Organizations and national culture: methodology considered - Special Issue on Cross-National Organization Culture

Organization Studies, Summer, 1994 by Monir Tayeb

Introduction

After a lull of nearly a decade, the success of Japanese managers in the past few decades has contributed to the revival of interest in cross-cultural studies of organizations and awareness of the cultural contexts of business organizations in the 1980s and 1990s.

In a survey of academic and professional journals, Adler and Bartholomew (1992) found that 70 percent of all international organizational behaviour (OB) and human-resource management (HRM) articles included the concept of culture. Of the articles including culture, almost all (93.8 percent) concluded that culture was important and made a difference to the organizational behaviour and human-resource management issues being studied.

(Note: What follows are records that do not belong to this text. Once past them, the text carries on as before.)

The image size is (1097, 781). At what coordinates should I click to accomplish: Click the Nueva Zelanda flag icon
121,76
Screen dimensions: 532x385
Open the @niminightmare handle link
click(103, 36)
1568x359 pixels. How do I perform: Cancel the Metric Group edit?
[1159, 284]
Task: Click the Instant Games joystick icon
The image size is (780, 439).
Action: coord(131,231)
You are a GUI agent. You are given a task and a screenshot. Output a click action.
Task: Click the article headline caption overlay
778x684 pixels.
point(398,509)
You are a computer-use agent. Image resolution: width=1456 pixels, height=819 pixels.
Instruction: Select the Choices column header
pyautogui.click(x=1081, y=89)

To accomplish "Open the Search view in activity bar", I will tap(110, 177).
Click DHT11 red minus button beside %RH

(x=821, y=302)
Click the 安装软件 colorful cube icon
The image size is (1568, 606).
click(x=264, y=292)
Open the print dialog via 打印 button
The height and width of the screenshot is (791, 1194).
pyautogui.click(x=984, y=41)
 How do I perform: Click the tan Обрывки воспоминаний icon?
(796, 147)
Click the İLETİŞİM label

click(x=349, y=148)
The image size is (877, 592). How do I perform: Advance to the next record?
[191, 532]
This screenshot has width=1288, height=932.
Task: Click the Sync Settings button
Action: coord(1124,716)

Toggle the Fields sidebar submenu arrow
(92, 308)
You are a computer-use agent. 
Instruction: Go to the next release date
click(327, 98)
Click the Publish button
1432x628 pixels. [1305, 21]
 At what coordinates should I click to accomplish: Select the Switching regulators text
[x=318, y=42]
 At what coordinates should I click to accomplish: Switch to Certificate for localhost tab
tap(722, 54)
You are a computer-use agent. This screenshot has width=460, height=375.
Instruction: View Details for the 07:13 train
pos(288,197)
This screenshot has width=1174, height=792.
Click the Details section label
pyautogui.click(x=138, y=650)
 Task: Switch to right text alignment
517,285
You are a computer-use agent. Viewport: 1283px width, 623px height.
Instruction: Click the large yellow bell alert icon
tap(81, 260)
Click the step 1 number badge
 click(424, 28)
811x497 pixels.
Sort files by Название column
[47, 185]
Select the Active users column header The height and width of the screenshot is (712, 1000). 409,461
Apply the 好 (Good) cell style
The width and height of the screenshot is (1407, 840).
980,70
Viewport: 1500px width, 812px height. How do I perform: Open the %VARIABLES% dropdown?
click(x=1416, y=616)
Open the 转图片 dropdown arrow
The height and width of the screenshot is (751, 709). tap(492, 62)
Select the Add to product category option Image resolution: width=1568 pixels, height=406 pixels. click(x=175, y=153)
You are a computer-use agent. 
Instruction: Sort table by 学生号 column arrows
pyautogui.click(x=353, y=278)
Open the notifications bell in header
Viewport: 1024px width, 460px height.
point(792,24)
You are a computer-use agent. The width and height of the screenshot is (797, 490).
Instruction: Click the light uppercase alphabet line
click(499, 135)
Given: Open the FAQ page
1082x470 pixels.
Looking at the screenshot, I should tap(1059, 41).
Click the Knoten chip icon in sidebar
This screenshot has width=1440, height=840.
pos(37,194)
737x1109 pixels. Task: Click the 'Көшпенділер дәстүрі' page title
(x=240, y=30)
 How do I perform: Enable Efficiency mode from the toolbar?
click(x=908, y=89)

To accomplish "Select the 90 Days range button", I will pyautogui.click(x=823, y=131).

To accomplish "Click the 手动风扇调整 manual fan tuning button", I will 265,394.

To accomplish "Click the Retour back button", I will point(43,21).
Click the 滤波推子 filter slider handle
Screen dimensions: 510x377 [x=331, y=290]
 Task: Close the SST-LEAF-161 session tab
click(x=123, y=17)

For years, researchers argued about the impact of culture on management. One group maintained that managers' behaviour worldwide was becoming more similar (e.g. Cole 1973; Form 1979; Hickson et al. 1974; Kerr et al. 1952; Negandhi 1979, 1985), while others concluded that it was maintaining its dissimilarity (e.g. Hofstede 1980; Laurent 1983; Lincoln et al. 1981; Meyer and Rowan 1977). As Adler and Bartholomew point out, the verdict now appears to be cast in favour of divergence.

The major strength of cultural perspective as a whole is its recognition of (1) the fact that cultural values and attitudes are different in degree at least, if not in absolute terms in some cases, from one society to another, (2) the fact that different cultural groups behave differently under similar circumstances because of the differences in their underlying values and attitudes, and (3) the important role that culture plays in shaping work organizations and other social institutions.

However, it is one thing to be aware of cultural contexts of organizations and to be interested in carrying out comparative cultural studies; it is another to devise appropriate research designs and adopt suitable methodological tools to accomplish the task.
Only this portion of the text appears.